Environmental organisations such as Mackay Conservation Group have focused on preventing the Adani mine from being constructed for several years. We have built a movement of two million people around the country who support organisations that are part of the Stop Adani alliance. That leads some people to wonder why we aren’t focussed on the other mines planned for the Galilee Basin and elsewhere.

In 2012 it appeared that the first cab off the rank would be the GVK-Hancock Alpha mine. It attracted a lot of attention from the environmental movement. That project hasn’t gone anywhere, while Adani has been eyeing off opportunities to open its mine with generous support from taxpayers including low-interest loans and special royalties deals.

If it ever goes ahead, the Adani mine will pave the way for opening up the Galilee Basin to coal mining.

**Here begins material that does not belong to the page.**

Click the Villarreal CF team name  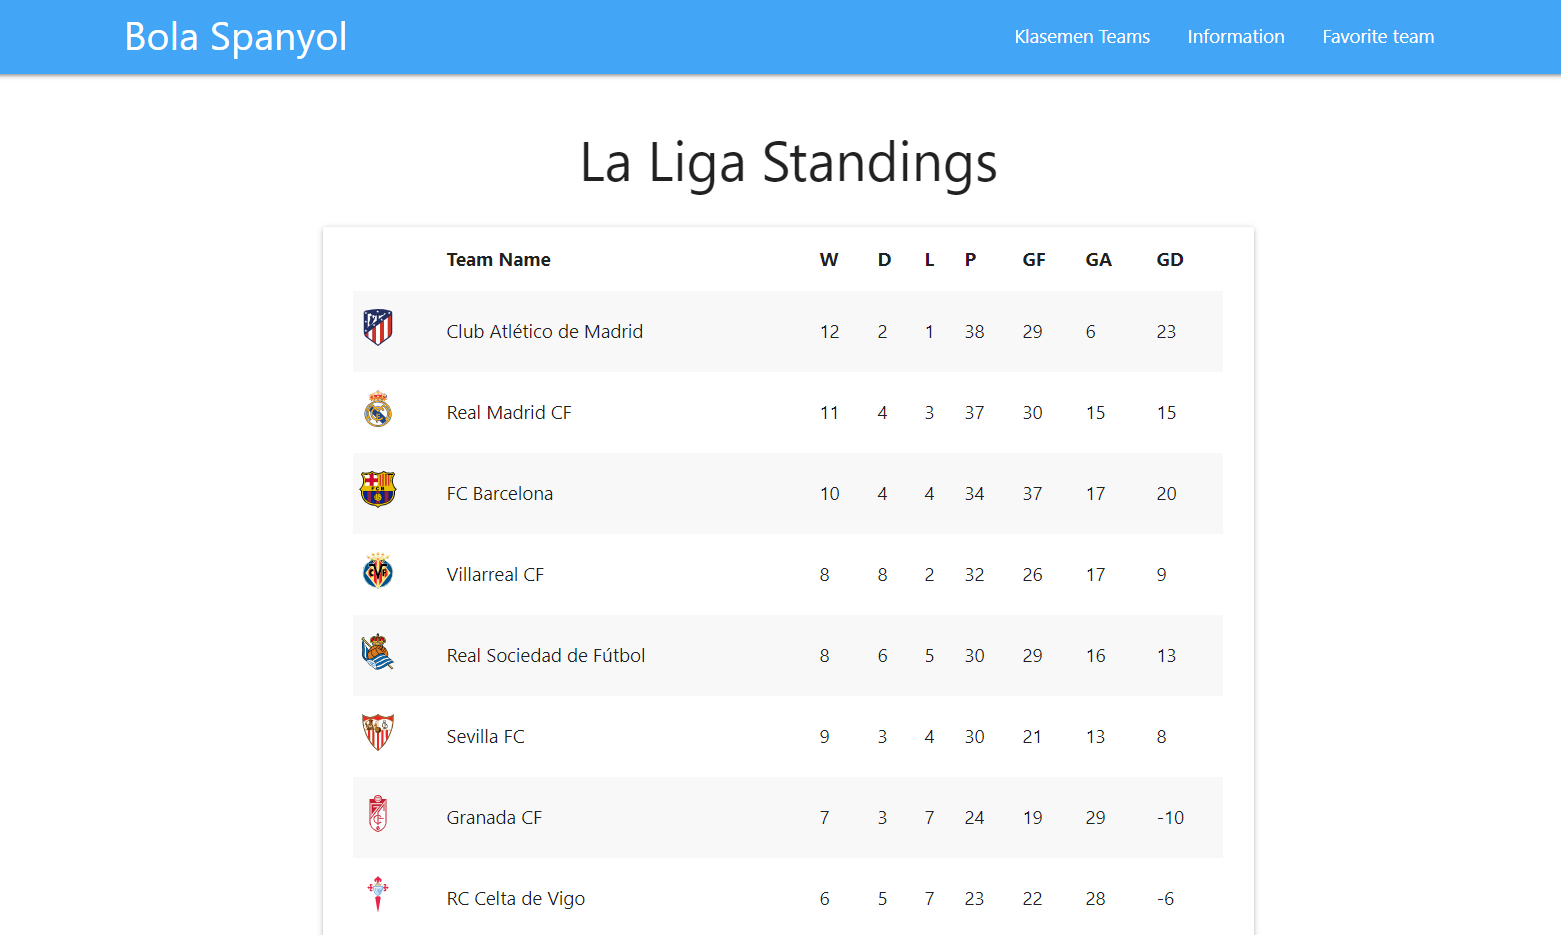pos(495,575)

The proposed projects in the Galilee Basin would add an additional 300 million tonnes of coal to Queensland’s annual production. Some of those mines have life spans of 150 years. If the Galilee Basin was a country, it would generate more greenhouse gas pollution than all but six nations on Earth.

Burning coal produces carbon dioxide which acts like a blanket on the planet, trapping heat that would normally pass safely through the atmosphere and out into space. It warms the surface of the Earth which in turn causes havoc with rainfall other processes we depend upon for our food and livelihoods.

That’s why Adani has attracted so much attention. Without the Adani mine, it is unlikely that any new coal mines will open in the Galilee Basin and the coal will remain safely in the ground where it won’t cause harm to anyone.

The consensus of scientists around the world is that global warming is real, it’s caused by humans and without urgent action global temperature increases will become out of control. Scientists have calculated that to keep global temperature rises below two degrees will require us to stop burning coal to make electricity within 30 years and we must halve the volume of coking coal burned for steel production.

If we don’t meet those targets then we will be faced with a future where Mackay will be drowned by rising oceans as ice caps melt, we will also suffer through harsher and longer droughts and more intense cyclones. We have no choice but to stop Adani.